Briefly Noted: The State of the Liberal Arts

[Editor’s Note: This post originally appeared on July 8, 2013.]

One wishes Roger Kimball would tell us how he really feels. “The gassy, mephitic, overinflated travesty that is the higher education establishment cannot go on forever,” writes Mr. Kimball, “Therefore it won’t.”[1]  This, from a recent edition of New Criterion, in which Mr.
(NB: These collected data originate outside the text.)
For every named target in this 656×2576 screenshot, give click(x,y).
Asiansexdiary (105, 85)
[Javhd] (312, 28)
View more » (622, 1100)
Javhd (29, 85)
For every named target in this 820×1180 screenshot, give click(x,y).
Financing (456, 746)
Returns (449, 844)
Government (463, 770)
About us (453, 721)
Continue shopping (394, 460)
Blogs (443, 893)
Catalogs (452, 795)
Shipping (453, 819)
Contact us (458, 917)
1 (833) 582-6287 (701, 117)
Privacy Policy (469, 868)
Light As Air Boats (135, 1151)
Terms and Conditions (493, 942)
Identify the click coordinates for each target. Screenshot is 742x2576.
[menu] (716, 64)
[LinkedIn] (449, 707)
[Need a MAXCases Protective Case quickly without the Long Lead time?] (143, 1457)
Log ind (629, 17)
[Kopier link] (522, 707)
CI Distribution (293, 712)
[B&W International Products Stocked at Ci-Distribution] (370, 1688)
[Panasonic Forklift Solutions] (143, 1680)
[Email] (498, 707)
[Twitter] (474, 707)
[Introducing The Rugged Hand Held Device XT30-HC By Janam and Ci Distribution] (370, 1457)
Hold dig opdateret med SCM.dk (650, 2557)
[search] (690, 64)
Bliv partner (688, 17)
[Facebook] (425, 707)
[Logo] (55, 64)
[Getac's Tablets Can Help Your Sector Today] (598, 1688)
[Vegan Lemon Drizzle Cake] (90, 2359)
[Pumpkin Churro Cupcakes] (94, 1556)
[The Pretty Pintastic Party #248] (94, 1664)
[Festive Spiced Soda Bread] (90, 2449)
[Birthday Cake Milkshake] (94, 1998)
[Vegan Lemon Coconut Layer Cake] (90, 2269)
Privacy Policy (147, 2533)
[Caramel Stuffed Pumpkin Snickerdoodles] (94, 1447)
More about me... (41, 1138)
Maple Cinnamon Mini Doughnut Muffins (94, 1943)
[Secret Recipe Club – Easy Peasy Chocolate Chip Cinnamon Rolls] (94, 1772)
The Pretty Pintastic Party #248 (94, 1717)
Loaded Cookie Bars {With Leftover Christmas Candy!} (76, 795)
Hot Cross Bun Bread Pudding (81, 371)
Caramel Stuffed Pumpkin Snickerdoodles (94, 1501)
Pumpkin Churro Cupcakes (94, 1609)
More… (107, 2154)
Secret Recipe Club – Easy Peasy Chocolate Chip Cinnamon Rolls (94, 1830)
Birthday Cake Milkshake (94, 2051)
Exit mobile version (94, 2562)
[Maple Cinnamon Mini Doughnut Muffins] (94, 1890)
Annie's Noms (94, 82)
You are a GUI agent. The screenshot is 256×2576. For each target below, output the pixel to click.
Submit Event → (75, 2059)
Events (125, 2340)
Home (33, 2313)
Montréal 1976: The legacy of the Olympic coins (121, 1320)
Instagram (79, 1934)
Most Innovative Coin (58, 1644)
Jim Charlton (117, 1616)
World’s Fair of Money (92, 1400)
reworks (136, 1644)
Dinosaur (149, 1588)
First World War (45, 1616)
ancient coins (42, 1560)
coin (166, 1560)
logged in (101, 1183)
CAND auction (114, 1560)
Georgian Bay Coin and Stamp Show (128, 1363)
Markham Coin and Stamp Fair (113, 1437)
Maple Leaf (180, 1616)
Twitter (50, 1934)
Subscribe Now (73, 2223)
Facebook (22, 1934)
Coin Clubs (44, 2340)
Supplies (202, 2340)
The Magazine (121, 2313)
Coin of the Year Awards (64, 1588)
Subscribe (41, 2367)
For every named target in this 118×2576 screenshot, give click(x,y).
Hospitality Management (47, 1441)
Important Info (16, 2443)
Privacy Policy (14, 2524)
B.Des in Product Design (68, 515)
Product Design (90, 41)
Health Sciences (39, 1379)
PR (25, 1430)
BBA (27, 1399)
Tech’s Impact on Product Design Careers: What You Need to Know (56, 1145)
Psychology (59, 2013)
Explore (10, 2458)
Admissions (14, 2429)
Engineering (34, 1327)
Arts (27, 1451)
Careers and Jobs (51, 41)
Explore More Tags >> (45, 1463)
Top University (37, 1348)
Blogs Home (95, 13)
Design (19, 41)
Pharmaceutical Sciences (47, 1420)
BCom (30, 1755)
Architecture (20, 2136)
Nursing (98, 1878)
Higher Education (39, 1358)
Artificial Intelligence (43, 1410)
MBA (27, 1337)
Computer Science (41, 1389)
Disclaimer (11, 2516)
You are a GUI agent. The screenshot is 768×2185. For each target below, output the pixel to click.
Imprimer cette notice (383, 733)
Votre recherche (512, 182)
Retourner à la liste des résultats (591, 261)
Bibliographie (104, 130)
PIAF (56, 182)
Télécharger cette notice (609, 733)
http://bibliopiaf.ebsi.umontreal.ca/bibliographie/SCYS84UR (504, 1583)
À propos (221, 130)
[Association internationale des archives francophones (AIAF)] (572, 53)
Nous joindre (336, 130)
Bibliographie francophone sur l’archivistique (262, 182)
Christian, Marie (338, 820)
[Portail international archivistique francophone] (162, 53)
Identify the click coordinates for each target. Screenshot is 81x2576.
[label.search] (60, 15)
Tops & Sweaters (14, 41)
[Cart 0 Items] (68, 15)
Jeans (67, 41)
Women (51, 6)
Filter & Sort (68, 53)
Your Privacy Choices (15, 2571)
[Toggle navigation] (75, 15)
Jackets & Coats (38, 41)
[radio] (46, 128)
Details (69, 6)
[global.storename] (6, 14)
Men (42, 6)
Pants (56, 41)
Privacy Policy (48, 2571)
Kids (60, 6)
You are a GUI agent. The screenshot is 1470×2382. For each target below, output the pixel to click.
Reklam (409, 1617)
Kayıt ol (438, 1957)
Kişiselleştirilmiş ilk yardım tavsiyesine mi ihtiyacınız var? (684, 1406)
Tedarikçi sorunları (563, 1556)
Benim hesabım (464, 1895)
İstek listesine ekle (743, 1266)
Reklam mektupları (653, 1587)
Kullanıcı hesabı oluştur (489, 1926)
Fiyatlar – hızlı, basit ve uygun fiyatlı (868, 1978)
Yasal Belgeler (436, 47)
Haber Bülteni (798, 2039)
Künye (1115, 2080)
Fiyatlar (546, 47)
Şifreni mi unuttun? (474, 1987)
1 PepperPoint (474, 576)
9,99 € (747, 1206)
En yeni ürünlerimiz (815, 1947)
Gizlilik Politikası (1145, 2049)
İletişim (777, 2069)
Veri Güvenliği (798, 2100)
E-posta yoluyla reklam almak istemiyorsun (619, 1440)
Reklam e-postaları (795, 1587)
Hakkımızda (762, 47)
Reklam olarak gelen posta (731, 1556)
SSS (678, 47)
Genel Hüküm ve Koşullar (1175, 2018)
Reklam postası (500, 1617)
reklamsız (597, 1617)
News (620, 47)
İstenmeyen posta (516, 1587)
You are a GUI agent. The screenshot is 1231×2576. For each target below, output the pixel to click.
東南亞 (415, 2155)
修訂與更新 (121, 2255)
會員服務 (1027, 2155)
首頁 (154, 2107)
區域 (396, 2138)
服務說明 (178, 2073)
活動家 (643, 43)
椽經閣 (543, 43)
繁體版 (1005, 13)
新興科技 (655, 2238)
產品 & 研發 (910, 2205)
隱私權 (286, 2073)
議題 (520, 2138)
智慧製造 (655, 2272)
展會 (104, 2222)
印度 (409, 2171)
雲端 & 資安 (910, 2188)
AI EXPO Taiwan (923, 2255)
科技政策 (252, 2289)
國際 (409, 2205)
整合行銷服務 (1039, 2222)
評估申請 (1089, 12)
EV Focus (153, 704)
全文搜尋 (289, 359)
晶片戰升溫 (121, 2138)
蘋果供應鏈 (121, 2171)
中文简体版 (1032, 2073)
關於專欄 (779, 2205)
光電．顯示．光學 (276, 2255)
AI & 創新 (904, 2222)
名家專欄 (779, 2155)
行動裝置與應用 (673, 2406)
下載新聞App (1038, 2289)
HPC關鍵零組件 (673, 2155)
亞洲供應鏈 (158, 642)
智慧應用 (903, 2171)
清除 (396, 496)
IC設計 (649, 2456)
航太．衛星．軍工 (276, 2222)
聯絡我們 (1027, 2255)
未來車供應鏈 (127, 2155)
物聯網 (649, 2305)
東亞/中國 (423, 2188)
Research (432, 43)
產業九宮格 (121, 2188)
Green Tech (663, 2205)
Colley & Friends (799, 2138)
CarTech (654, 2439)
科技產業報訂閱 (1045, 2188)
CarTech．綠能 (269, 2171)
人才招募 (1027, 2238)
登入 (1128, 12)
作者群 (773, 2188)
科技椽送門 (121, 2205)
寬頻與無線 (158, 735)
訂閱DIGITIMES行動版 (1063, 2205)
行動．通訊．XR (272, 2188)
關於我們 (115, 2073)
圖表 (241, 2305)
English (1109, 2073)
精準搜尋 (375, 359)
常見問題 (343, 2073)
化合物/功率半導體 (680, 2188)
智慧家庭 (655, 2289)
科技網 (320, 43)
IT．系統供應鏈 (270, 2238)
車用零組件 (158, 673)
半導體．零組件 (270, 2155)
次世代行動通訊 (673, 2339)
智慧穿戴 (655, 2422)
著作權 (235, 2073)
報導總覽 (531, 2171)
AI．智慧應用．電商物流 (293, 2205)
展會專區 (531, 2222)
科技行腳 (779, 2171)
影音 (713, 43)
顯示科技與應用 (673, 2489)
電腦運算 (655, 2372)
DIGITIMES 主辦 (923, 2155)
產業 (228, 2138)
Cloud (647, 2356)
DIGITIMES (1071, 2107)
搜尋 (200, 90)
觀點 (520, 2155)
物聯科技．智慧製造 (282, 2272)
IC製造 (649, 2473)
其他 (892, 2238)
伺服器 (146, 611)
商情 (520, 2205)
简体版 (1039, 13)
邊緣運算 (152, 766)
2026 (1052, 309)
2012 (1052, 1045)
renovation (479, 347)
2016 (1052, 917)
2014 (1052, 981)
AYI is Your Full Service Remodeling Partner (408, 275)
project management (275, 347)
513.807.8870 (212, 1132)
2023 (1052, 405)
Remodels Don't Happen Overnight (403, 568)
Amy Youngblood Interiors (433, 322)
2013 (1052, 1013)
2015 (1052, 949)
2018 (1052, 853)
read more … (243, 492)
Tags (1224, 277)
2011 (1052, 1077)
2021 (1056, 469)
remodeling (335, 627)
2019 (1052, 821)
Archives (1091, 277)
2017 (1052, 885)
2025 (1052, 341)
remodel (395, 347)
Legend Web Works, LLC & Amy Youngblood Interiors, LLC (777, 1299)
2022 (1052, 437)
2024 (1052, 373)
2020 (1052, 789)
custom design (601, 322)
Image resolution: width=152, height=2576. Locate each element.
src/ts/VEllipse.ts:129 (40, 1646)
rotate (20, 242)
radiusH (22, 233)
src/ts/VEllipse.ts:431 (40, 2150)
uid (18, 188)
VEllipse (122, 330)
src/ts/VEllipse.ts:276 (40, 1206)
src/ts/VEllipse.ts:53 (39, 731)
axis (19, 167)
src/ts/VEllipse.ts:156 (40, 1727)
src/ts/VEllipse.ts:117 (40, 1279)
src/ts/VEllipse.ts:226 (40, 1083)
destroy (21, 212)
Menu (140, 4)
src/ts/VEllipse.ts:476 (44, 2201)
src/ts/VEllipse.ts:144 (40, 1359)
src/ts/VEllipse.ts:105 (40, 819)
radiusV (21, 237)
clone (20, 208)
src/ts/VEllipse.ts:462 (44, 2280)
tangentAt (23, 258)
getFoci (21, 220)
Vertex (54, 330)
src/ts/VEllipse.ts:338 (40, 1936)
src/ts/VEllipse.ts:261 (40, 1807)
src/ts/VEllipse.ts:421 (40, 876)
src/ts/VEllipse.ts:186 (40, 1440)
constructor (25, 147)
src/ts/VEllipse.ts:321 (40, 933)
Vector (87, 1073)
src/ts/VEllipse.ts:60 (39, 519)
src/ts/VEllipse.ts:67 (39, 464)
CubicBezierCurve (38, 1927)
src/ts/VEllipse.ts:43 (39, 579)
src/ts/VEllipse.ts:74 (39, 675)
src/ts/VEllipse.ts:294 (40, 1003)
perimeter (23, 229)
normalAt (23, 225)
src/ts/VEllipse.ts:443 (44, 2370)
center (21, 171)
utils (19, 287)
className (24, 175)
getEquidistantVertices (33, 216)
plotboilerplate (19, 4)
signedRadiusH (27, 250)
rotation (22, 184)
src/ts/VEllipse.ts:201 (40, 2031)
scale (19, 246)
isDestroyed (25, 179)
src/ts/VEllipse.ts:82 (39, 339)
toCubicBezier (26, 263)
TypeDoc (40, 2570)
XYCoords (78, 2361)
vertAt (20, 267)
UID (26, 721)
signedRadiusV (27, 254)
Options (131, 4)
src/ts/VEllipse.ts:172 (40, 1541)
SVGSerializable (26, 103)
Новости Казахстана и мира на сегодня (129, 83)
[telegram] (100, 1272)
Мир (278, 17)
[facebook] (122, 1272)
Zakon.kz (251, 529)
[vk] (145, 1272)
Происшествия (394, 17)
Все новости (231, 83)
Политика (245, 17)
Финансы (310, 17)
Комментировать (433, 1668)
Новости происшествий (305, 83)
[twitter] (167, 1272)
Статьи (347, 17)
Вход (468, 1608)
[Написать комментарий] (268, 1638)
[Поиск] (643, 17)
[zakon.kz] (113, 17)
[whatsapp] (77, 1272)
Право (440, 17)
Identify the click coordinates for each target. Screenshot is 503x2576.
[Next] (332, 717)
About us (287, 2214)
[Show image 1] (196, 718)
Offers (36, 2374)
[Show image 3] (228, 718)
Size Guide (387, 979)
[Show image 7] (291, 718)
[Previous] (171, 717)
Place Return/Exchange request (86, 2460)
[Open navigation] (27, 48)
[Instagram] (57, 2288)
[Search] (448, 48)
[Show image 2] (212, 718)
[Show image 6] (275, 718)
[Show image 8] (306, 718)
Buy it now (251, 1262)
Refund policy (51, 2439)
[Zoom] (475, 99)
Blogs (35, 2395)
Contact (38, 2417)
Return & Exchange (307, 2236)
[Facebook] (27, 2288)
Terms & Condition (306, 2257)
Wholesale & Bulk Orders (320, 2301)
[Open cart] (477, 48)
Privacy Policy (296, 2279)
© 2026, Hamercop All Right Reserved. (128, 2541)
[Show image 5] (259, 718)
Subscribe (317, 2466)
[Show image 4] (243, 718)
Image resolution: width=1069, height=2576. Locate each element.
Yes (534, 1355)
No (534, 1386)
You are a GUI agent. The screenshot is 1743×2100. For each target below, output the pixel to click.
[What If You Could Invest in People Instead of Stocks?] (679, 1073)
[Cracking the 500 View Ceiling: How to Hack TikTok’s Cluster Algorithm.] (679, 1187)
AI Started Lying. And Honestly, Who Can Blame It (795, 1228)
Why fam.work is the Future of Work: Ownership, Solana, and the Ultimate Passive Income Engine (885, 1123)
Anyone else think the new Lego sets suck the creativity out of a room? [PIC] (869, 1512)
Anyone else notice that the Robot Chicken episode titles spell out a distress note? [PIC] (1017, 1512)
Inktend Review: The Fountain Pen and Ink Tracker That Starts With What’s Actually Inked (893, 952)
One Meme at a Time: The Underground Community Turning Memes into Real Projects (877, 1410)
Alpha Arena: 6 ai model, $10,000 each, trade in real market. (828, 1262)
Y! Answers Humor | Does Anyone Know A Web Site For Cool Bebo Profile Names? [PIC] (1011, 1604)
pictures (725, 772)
Kimball surmises that elite liberal arts colleges no longer make a constructive contribution to our American heritage, instead offering students a four-year exercise in politically correct hysteria and intellectual conformity. “What Harold Rosenberg called ‘the herd of independent minds,’” writes Kimball, “has huddled together in bovine complacency, mooing ankle-deep in its own effluvia, safe within its gated enclosure.”

Kimball is not the first critic to have noted the effluvial nature of American higher education (though he is perhaps the wittiest). Entire rainforests in South America find themselves in danger because of the enormous spate of books and articles being published on the woes of higher education. Another of the most perceptive critics is Donald Kagan, Sterling Professor of Classics and History at Yale University, whose “Ave atque vale” is the article immediately following Kimball’s in this edition of New Criterion.[2] The article, which is a revised version of Kagan’s farewell address delivered at Yale’s Sheffield-Sterling-Strathcona Hall, traces the history of liberal arts education from the Romans up until the present day. I found it instructive enough that I’m publishing a summary of the article, along with a few thoughts in response to Kimball and Kagan.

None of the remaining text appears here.